L'hôtellerie de luxe agit-elle suffisamment pour réduire l’empreinte carbone générée par son industrie? Ou, dit autrement et en forçant un peu le trait: luxe et durabilité ne sont-ils pas mutuellement exclusifs? A priori, les clients des établissements haut de gamme ne sont pas les plus réceptifs aux questions écologiques, qui impliquent par définition des gestes d’économie.

Fondée fin 2021 et lancée début 2022 «par les hôtels pour les hôtels», l’association Responsible Hotels of Switzerland (RHS) regroupe une trentaine d’établissements 4 et 5 étoiles suisses qui ont décidé, volontairement, de se positionner sur le segment des services et des produits de luxe, tout en répondant à des exigences de durabilité.

Les eco-travelers cherchent aussi le haut de gamme
De la mobilité au chauffage, en passant par l’eau et le plastique, ou encore la saisonnalité des produits alimentaires et la lutte contre le gaspillage, tous les aspects de l’économie circulaire sont pris en compte par l’association. [RELATED]

«La problématique de la durabilité concerne tous les secteurs. Prenons l'exemple des installations telles que piscine, wellness ou spa, qui sont par définition très énergivores. Compte tenu des défis à l’échelle plané­taire, un hôtel qui propose ce genre d’infrastructures à sa clientèle doit absolument réfléchir à l'utilisation de sources d'énergie renouvelable, et ce pour rester compétitif sur le marché actuel», explique Benjamin Dietsche, directeur du Cervo Mountain Resort à Zermatt. Cet hôtel 5 étoiles chauffe ses installations à 99% avec la géothermie. Egalement membre du comité directeur de RHS, Benjamin Dietsche s’exprimait en juin dernier à l’occasion d’une journée d’étude sur ce thème organisée à Champéry (Valais) par le Secrétariat d’Etat à l’économie (Seco).

Il faut réfléchir aux sources d'énergie renouvelable pour rester compétitif.
Benjamin Dietsche, Directeur du Cervo Mountain Resort à Zermatt

Dans son édition de 2021, le «Sustainable Travel Report» de Booking.com indiquait que 73% des clients seraient plus enclins à choisir un établissement si celui-ci avait mis en place des pratiques durables. La question des déchets inutiles, et surtout le plastique, était considérée comme importante pour 46% des personnes interrogées. Venaient ensuite les menaces sur la faune locale et les habitats naturels (38%), la surexploitation des sites touristiques populaires (33%) et la réduction des émissions de CO₂ (29%).

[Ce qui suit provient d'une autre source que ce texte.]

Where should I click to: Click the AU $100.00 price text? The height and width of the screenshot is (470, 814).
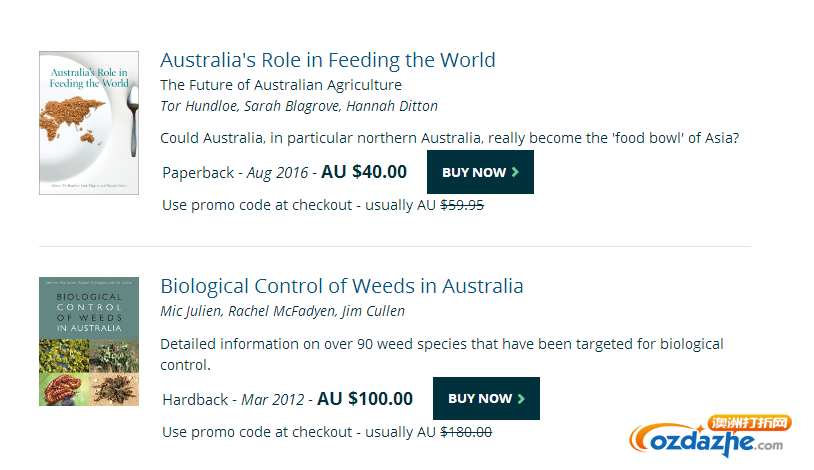(365, 399)
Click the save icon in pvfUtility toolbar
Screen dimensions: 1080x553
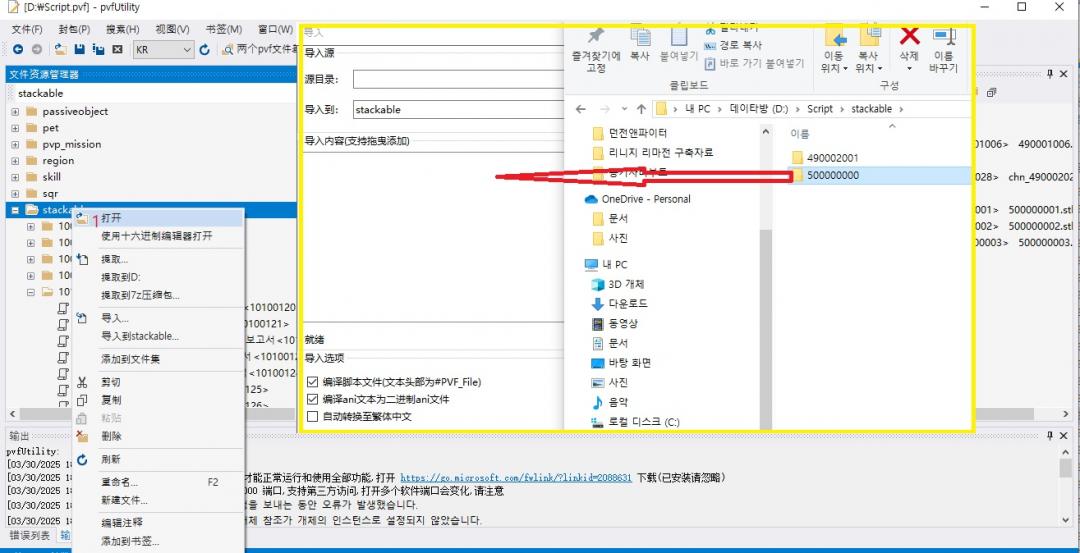click(x=81, y=49)
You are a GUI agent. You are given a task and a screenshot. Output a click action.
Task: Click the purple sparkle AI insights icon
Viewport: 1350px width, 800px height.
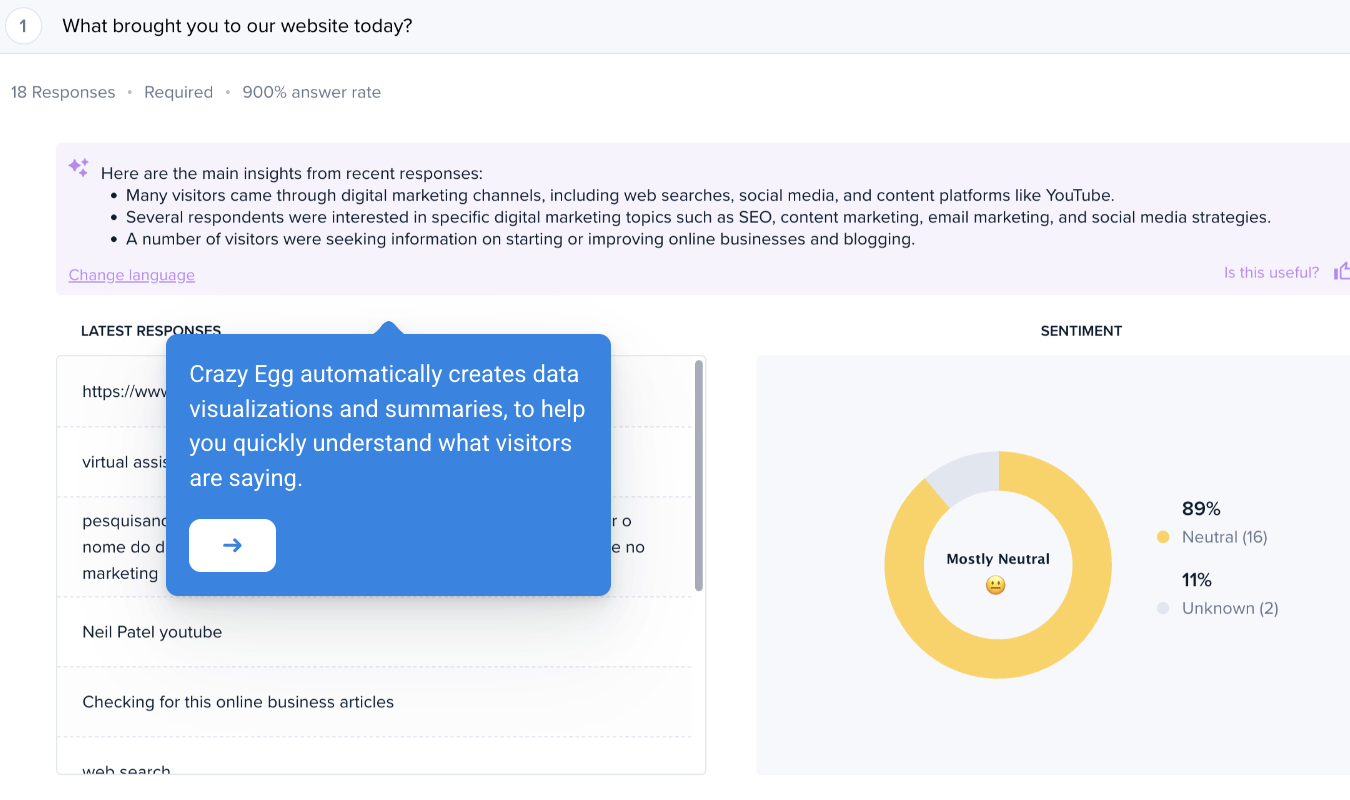coord(78,168)
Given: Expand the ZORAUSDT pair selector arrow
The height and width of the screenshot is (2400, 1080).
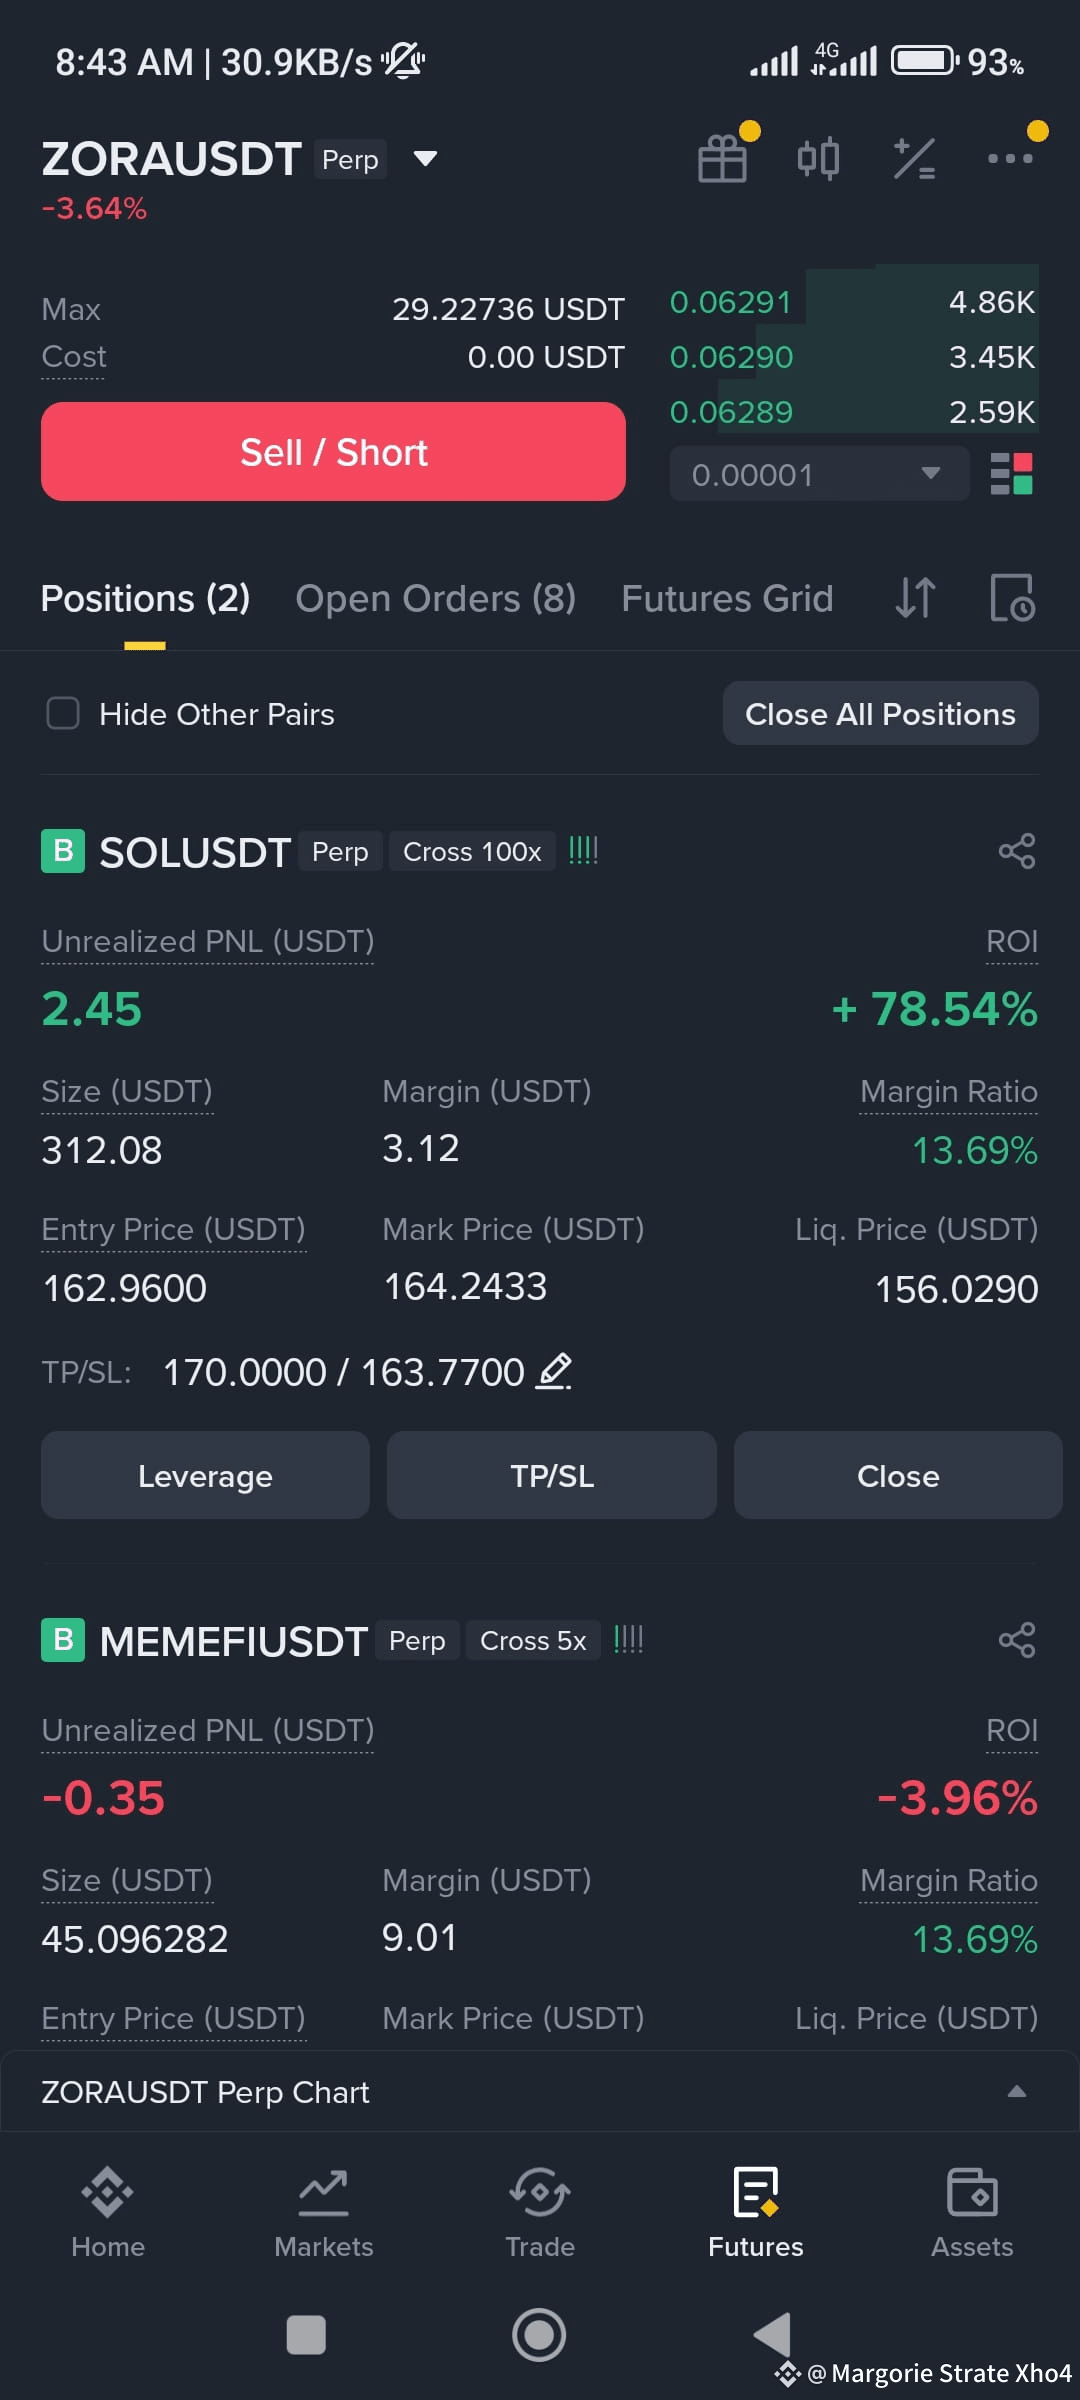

«Le choix de la destination reste décisif, indépendamment des critères de durabilité. Mais si les établissements sont de standing équivalent, les gens auront tendance à choisir l'hôtel avec le plus de prestations durables», explique Chantal Cartier, associée de l'agence Schmid, Pelli & Partner. Cette dernière est mandatée par RHS pour le volet marketing et communication (voir interview ci-dessous).

Les professionnels de la branche en sont convaincus: la durabilité devient un véritable facteur de différenciation pour un hôtel. D'autant qu'une étude montre que près de 51% des eco-travelers cherchent des hébergements 4 et 5 étoiles, une proportion supé­rieure à la moyenne des voyageurs. Mais pour éviter le greenwashing, cet effet d’annonce suivi de peu ou pas d’actions, la RHS applique des critères d’admission stricts. Les membres doivent être des établissements indépendants – sont donc exclues par définition les grandes chaînes –, afin de garantir l’engagement des propriétaires dans une véritable démarche de durabilité. Autre condition, l’hôtel doit être certifié niveau 3 (le plus élevé) du programme Swisstainable décerné par Suisse Tourisme.

Comme chacun sait, il y a le «faire», le «savoir-faire» et enfin le «faire-savoir». «Ce qui est difficile avec la durabilité, c’est de bien la communiquer à nos clients», reconnaît David Delarive, co-CEO du Definitely Different, un groupe suisse d’hôtels durables haut de gamme. La RSH organise régulièrement des workshops où les membres échangent leurs expériences et connaissances.

Attirer les clients mais aussi les collaborateurs
La communication a aussi pour but de séduire les futurs employés de ces hôtels, confrontés comme toute la branche au recrutement du personnel. «On en fait l'expérience tous les jours, ce n'est plus celui qui a les clients qui gagne, mais celui dont les collaborateurs savent enthousiasmer les clients. Le marketing des collaborateurs est un aspect très important et le sera bientôt autant que le marketing des hôtes. Et l'effet d'une entreprise responsable et durable sur les jeunes collaborateurs et collaboratrices ne doit pas être sous-estimé», souligne Benjamin Dietsche.